═════ Supplied data

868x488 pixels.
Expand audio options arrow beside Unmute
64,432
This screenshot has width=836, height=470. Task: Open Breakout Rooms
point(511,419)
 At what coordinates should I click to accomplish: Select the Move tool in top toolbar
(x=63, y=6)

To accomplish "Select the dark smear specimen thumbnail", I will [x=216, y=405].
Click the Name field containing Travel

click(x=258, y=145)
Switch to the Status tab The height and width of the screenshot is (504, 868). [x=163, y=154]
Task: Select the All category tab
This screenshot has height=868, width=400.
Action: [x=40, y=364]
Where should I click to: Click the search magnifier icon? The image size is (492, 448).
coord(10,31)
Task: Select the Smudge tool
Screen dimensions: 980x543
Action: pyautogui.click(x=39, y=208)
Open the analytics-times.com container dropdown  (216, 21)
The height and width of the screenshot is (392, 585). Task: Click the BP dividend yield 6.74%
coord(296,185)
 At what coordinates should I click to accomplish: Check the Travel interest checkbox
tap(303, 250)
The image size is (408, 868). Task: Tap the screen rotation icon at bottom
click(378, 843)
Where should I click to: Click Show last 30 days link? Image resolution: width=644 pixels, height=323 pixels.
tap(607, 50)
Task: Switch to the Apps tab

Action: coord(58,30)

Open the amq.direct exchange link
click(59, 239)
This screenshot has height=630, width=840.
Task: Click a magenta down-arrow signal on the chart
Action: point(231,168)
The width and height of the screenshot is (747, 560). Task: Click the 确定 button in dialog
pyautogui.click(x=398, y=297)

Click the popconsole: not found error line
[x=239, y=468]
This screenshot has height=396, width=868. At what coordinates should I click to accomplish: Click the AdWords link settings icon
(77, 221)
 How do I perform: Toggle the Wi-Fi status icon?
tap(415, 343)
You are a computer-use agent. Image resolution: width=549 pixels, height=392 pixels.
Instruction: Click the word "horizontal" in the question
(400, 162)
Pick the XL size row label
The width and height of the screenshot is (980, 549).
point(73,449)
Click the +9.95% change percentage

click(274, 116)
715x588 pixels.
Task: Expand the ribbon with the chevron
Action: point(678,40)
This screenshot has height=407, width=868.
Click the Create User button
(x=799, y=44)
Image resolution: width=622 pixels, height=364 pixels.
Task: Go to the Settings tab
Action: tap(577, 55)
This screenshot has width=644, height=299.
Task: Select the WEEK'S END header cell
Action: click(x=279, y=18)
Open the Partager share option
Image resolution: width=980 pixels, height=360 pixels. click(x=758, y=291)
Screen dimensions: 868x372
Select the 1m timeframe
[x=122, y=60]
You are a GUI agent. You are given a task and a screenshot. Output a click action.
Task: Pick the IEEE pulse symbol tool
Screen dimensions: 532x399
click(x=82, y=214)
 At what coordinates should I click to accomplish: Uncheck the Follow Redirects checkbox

══════════

What you will do =>
From the line containing "Screen dimensions: 980x543" down to the line containing "Screen dimensions: 868x372" in the material above, reproduce every line exactly, including the two end lines.

Output of the task =>
Screen dimensions: 980x543
Action: pyautogui.click(x=39, y=208)
Open the analytics-times.com container dropdown  (216, 21)
The height and width of the screenshot is (392, 585). Task: Click the BP dividend yield 6.74%
coord(296,185)
 At what coordinates should I click to accomplish: Check the Travel interest checkbox
tap(303, 250)
The image size is (408, 868). Task: Tap the screen rotation icon at bottom
click(378, 843)
Where should I click to: Click Show last 30 days link? Image resolution: width=644 pixels, height=323 pixels.
tap(607, 50)
Task: Switch to the Apps tab

Action: coord(58,30)

Open the amq.direct exchange link
click(59, 239)
This screenshot has height=630, width=840.
Task: Click a magenta down-arrow signal on the chart
Action: point(231,168)
The width and height of the screenshot is (747, 560). Task: Click the 确定 button in dialog
pyautogui.click(x=398, y=297)

Click the popconsole: not found error line
[x=239, y=468]
This screenshot has height=396, width=868. At what coordinates should I click to accomplish: Click the AdWords link settings icon
(77, 221)
 How do I perform: Toggle the Wi-Fi status icon?
tap(415, 343)
You are a computer-use agent. Image resolution: width=549 pixels, height=392 pixels.
Instruction: Click the word "horizontal" in the question
(400, 162)
Pick the XL size row label
The width and height of the screenshot is (980, 549).
point(73,449)
Click the +9.95% change percentage

click(274, 116)
715x588 pixels.
Task: Expand the ribbon with the chevron
Action: point(678,40)
This screenshot has height=407, width=868.
Click the Create User button
(x=799, y=44)
Image resolution: width=622 pixels, height=364 pixels.
Task: Go to the Settings tab
Action: tap(577, 55)
This screenshot has width=644, height=299.
Task: Select the WEEK'S END header cell
Action: click(x=279, y=18)
Open the Partager share option
Image resolution: width=980 pixels, height=360 pixels. click(x=758, y=291)
Screen dimensions: 868x372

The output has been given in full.